Chances are your elderly loved one deals with all kinds of aches and pains due to health issues and chronic illnesses.
However, foot pain doesn’t have to be one of those things that slows them down or causes them to sit out of exercise, activities and social events. As a family caregiver, you must spend the time to check your aging loved one’s feet for common foot disorders and implement a plan for assertive foot care. When feet are healthy, elderly adults won’t need as much assistance from family caregivers and elderly care providers.
Common Foot Disorders in Seniors
Some of the most common foot issues have to do with foot health and hygiene. Dry skin, untrimmed or ingrown nails, sores, blisters, and foot fungus can lead to foot problems, but they are easily taken care of at home. Family caregivers and elderly care providers should wash the feet with warm water and soap, keep nails trimmed to the edge of the toe, and treat blisters with appropriate antiseptics and bandages. Topical ointments, plus keeping the feet clean and dry, can take care of any fungus, athlete’s foot or bacterial growth.
More serious foot disorders that require treatment from a doctor include open sores, discoloration, hammertoes, corns, bunions, calluses, warts, and bone spurs. Foot complications from diseases such as arthritis and diabetes must have a doctor’s attention, so they can work on treatment options for better overall health. Sometimes, foot pain doesn’t have any real external cause, and the senior is suffering from wear and tear, with joints, tendons and cartilage issues that lead to chronic pain.

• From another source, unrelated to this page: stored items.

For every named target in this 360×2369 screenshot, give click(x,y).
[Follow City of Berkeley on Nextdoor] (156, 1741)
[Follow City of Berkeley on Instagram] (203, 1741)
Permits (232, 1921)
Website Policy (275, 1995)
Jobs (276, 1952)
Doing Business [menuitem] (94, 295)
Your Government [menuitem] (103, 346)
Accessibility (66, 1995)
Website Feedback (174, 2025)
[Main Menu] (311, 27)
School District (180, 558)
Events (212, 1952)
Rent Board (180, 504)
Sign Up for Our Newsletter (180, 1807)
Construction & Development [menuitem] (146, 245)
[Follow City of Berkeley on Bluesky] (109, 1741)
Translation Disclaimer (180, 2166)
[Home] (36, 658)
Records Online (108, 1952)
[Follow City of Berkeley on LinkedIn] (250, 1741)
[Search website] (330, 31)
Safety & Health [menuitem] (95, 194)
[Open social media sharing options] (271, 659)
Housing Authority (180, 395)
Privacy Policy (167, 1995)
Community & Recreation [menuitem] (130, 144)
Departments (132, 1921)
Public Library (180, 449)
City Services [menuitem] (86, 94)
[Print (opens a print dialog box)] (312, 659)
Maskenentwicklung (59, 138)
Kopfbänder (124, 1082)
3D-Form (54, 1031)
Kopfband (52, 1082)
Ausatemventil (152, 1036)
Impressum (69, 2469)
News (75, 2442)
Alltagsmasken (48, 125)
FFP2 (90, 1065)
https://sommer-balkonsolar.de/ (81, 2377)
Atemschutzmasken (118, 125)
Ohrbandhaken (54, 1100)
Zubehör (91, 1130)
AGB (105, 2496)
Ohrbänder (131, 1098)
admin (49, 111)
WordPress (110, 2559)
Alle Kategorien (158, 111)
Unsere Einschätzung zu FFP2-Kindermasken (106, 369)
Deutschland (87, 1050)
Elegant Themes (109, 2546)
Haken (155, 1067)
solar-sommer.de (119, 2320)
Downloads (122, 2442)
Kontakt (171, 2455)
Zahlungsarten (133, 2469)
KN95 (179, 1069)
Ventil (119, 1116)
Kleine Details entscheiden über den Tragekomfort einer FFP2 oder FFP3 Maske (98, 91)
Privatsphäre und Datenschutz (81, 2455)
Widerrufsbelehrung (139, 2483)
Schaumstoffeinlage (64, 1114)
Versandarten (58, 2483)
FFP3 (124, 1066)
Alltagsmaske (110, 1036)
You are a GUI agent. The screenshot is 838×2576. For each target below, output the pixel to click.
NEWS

How to Check Seniors for Foot Disorders
The best way to check aging adults weekly for foot disorders is to set aside time each week for an inspection. Many family caregivers or elderly care providers find it convenient to do so just after the aging adult has a bath or shower. The feet are clean at that time and need to be dried thoroughly. Many family caregivers and elderly care providers apply moisturizer to the senior’s feet, and that’s an excellent time to do an inspection. Others set up more of a “spa” experience and pay attention to the feet when the aging adult is resting comfortably in a chair.
Family caregivers and elderly care providers should check the bottom of the aging adult’s feet for cracks, pressure sores, cuts, and blisters. They should then look in between the toes, and around the nail beds for any signs of trouble. The top of the foot, up to the ankle, should also be checked out and any abnormalities noted. Finally, elderly care providers and family caregivers should inspect the aging adult’s shoes to ensure they are snug but not too tight. Also, the elderly adult’s socks should always be clean, dry, seamless to prevent rubbing and made of acrylic to wick away moisture.
When it comes to foot care, there are plenty of preventative measures that family caregivers can take to ensure their elderly relative has healthy feet for years to come. However, early detection of foot problems is the best chance the senior has of getting proper treatment and minimizing any long-term issues.